Marlon Brando got the opportunity to play a role written for him by one of America's greatest playwrights and lived to regret it. He even took the film against his better judgment. Although The Fugitive Kind (1959) provides a fascinating footnote in Williams' career, the character of drifter Val Xavier, who ignites the passions of three women in a corrupt Mississippi town, marked the beginning of a long box-office decline for Brando.
The Fugitive Kind marked the third incarnation of Williams' fascinating mix of Greek mythology, Christianity and Freudian psychology. He had started working on the play under the title Something Wild in the Country in the '30s, hoping to interest stage star and fellow Southerner Tallulah Bankhead in the role of a woman trapped in a loveless marriage who has an affair with a magnetic young drifter. Though she thought the as yet untested playwright showed talent, she also felt the strange mixture of religion and sex wouldn't work for audiences of the era.

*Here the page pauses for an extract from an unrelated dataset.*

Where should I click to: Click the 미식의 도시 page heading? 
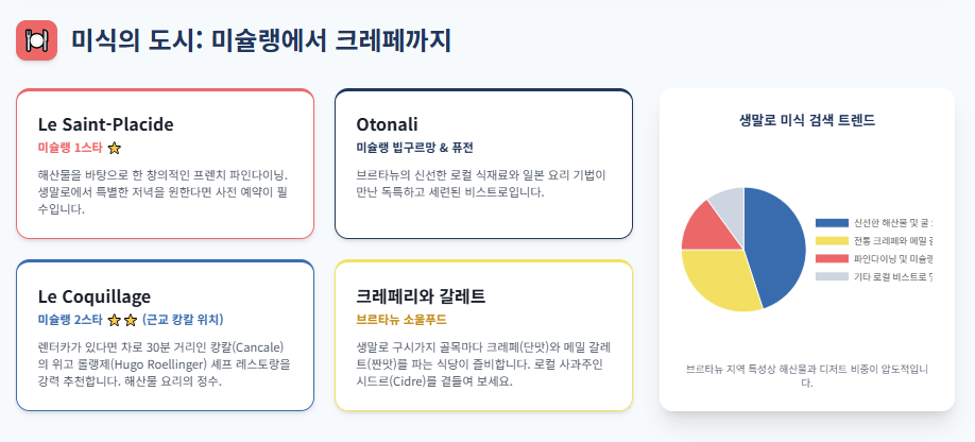(x=261, y=41)
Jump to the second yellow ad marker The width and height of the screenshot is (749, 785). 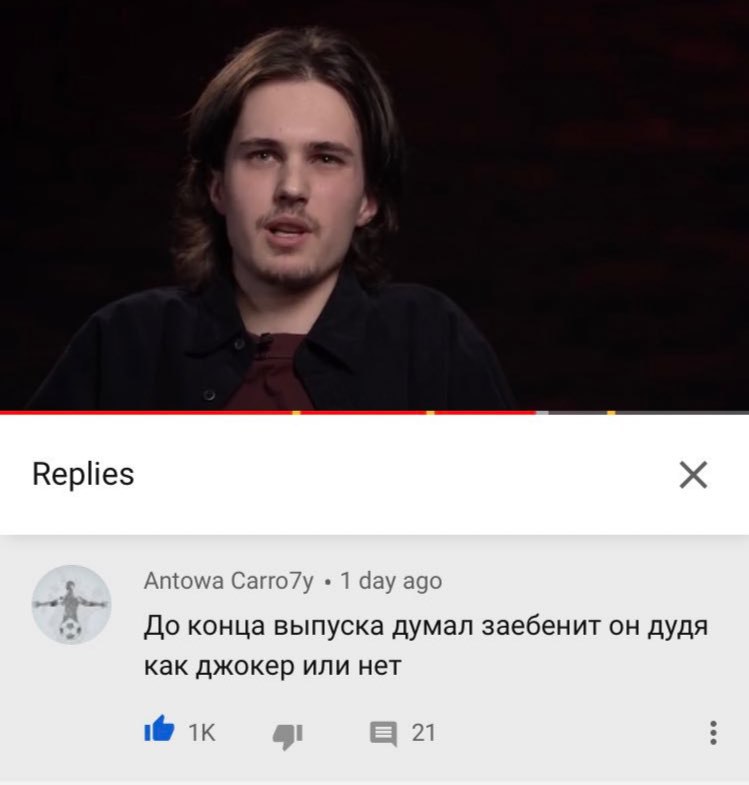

She was proven right when the Theatre Guild produced the work, now titled Battle of Angels in a Boston tryout in 1940, with Miriam Hopkins starring. Although legend has ruled that production an unmitigated disaster, it actually got respectable reviews, particularly from more serious critics like Alexander Woollcott and Elliot Norton. But the production's size, numerous audience walkouts and an unwieldy climactic fire that at one performance got out of control, forcing the remaining patrons to evacuate the theatre, convinced the Guild to close the show out of town.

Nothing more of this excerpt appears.